Ginger Coote Airways (GCA) is a defunct passenger and charter airline that was based in Vancouver, British Columbia and often used Wells Harbour at Lulu Island as a base, 1938-1942.

GCA was owned and operated by Canadian aviator Russell L. "Ginger" Coote (June 21, 1898 - January 10, 1970), who learned to fly as a pilot with the Royal Flying Corps Canada during World War I. Post-war, Coote became part-owner of Bridge River & Cariboo Airways and eventually became the airline's president. In 1938, the airline changed its name to Ginger Coote Airways.

Employees of the airline included Coote as a pilot and co-director; his father, Andrew Coote, as co-director; and Margaret Fane Rutledge as a radio operator. At times, Rutledge also dispatched and served as a co-pilot. Coote also hired Russ Baker, who later founded Pacific Western Airlines, as a pilot and to restore a de Havilland Moth. GCA often flew from Vancouver, British Columbia to Zeballos, British Columbia. Other destinations included Edmonton, Prince George, and Whitehorse.

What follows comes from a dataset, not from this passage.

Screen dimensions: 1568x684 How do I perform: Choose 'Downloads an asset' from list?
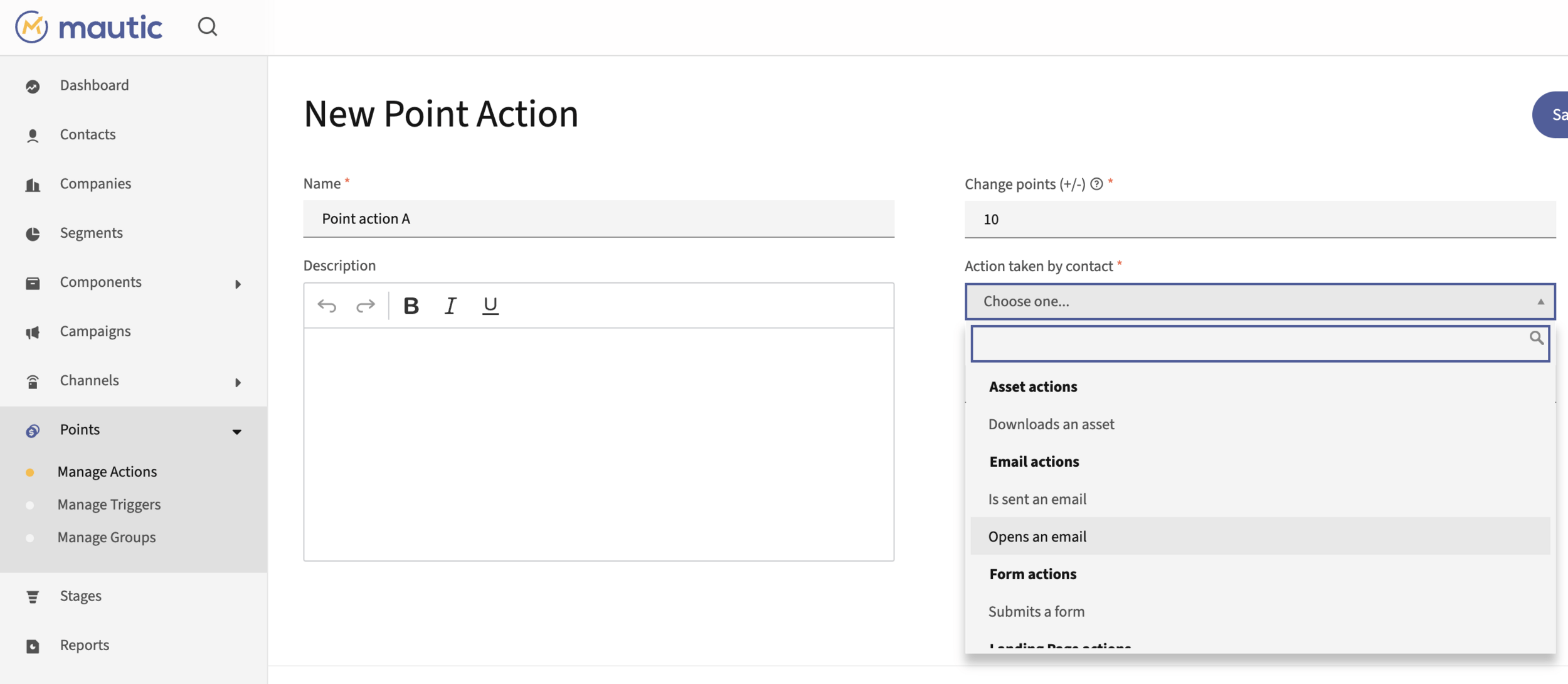click(1051, 424)
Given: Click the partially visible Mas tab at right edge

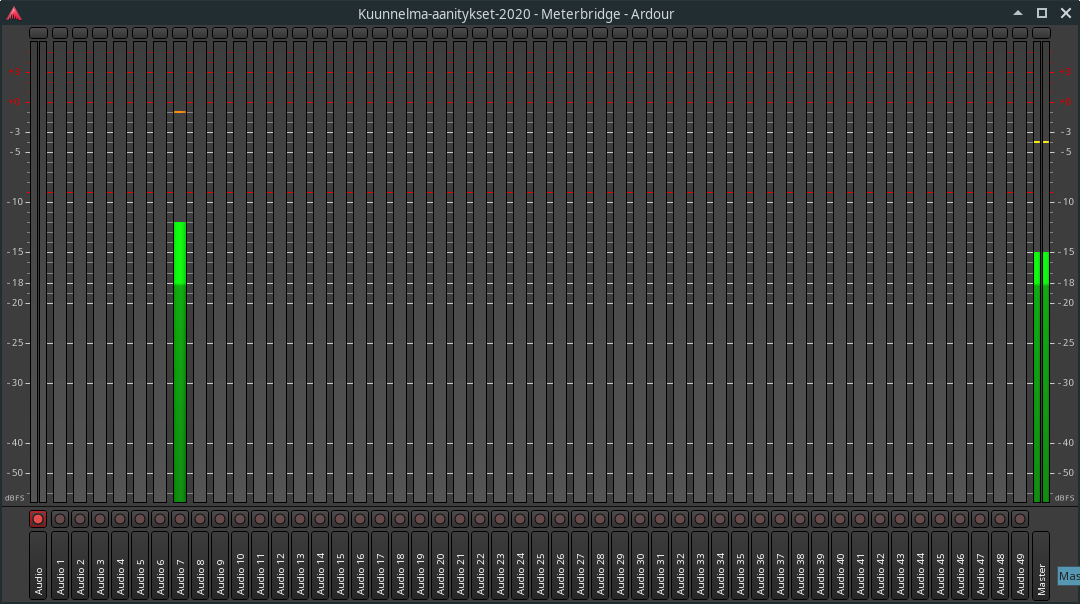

In 1941, Coote sold the airline, and in 1942 it was absorbed into Canadian Pacific Air Lines, along with several other smaller airlines.

== Historical fleet ==

- Fairchild 51
- D.H.83 Fox Moth
- Noorduyn Norseman
- Waco YKS-6

== Accidents and incidents ==

- May 27, 1938: A Fairchild 51 (CF-AUX) crashed near Port Alberni, British Columbia while en route from Vancouver to Zeballos, killing 4 persons (1 crew, pilot Len Waagens, and 3 passengers, Mary Nicholson (wife of George Nicholson, postmaster and airline agent at Zeballos), Charles Rumsey, and H. Boyd.).
- October 29, 1940: A Noorduyn Norseman (CF-AZE) engine caught fire in flight while en route from Vancouver to Zeballos. During the forced landing, the single-engine aircraft flipped upside down, bursting into flames, injuring all 4 persons (1 crew and 3 passengers) on board and resulting in the aircraft's destruction.
- A court case was brought against Ginger Coote Airways for injuries sustained in a forced landing when an aircraft caught on fire during a November 1940 flight operated by the airline.